*Assignment*
Your job is to give again, exactly and with no additions, the lines in the records below from the one with "465x336 pixels." through the one with "Task: Click the arrow between steps 3 and 4", both included. Omit the pictures.

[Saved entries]
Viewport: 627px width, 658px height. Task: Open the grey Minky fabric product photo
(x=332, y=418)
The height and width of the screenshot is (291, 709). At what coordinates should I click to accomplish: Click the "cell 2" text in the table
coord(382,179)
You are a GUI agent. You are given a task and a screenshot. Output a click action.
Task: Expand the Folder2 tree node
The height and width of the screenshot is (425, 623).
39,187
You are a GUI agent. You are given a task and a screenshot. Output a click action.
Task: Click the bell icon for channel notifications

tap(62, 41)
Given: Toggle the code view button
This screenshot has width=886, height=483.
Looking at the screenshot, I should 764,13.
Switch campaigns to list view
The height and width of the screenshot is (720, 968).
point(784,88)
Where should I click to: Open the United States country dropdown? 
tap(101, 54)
==
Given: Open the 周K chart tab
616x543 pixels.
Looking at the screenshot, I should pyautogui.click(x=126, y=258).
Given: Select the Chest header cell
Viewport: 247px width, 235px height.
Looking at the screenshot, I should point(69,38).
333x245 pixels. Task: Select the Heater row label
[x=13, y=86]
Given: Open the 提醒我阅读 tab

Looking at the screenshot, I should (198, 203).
---
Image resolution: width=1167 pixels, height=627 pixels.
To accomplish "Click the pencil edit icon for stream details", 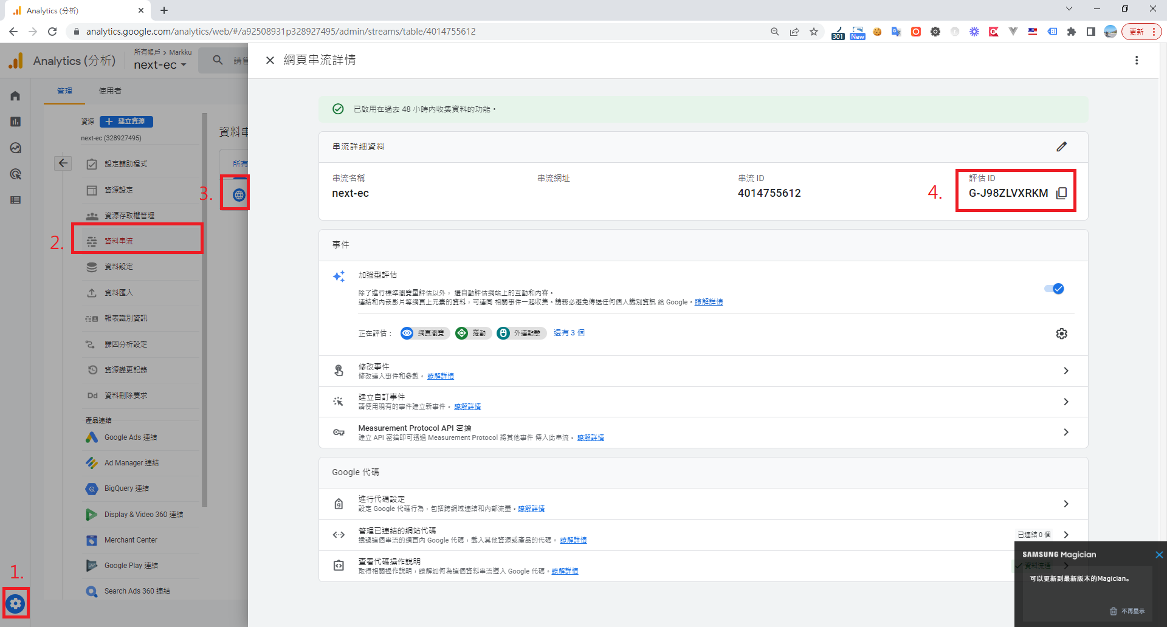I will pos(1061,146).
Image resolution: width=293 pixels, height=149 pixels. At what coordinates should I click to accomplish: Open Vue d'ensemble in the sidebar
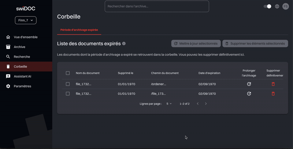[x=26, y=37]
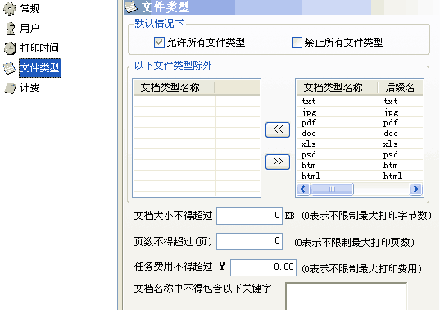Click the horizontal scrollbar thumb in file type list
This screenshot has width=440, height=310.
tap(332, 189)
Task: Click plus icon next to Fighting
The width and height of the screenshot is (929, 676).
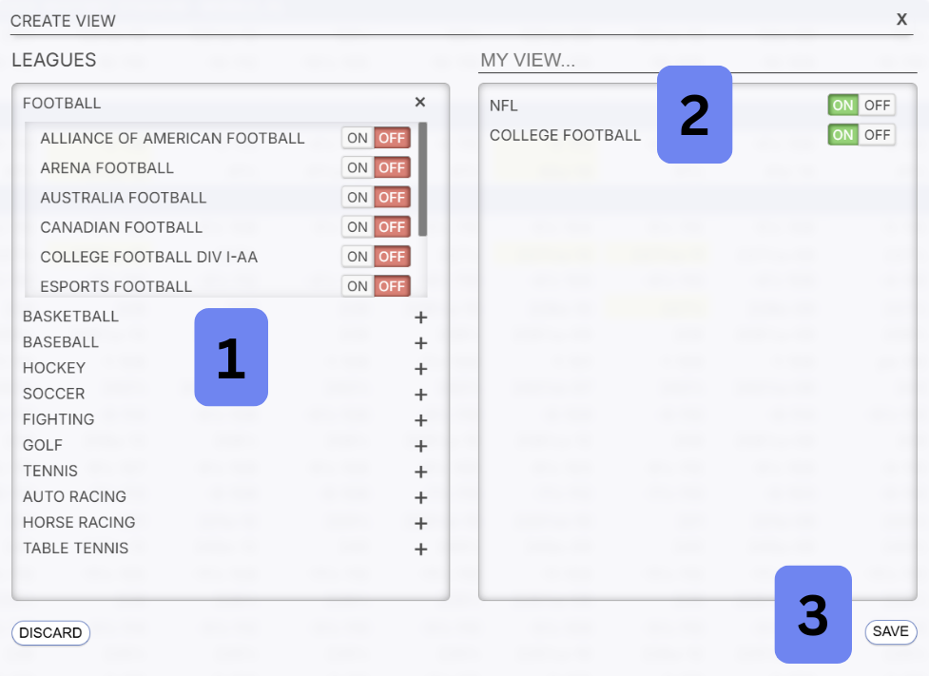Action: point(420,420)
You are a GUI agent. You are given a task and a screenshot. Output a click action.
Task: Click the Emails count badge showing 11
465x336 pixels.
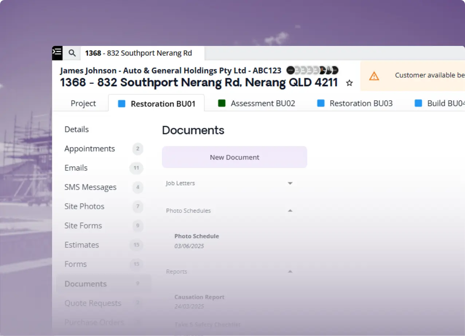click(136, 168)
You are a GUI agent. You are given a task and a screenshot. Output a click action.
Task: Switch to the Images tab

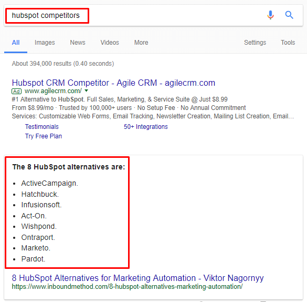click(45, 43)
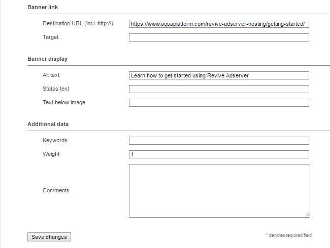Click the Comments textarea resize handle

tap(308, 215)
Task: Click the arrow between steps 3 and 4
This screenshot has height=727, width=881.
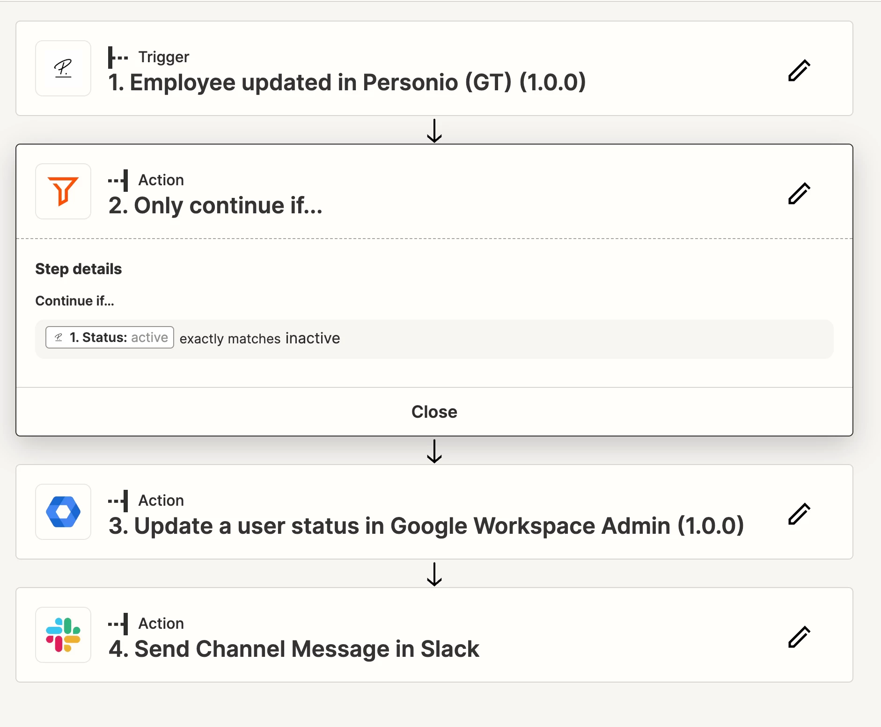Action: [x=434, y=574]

*Answer below*
465x336 pixels.
click(136, 168)
You are a GUI agent. You are given a task and a screenshot. Output a click action.
Task: Switch to the Images tab

click(45, 43)
Click the Comments textarea resize handle

tap(308, 215)
Task: Click the arrow between steps 3 and 4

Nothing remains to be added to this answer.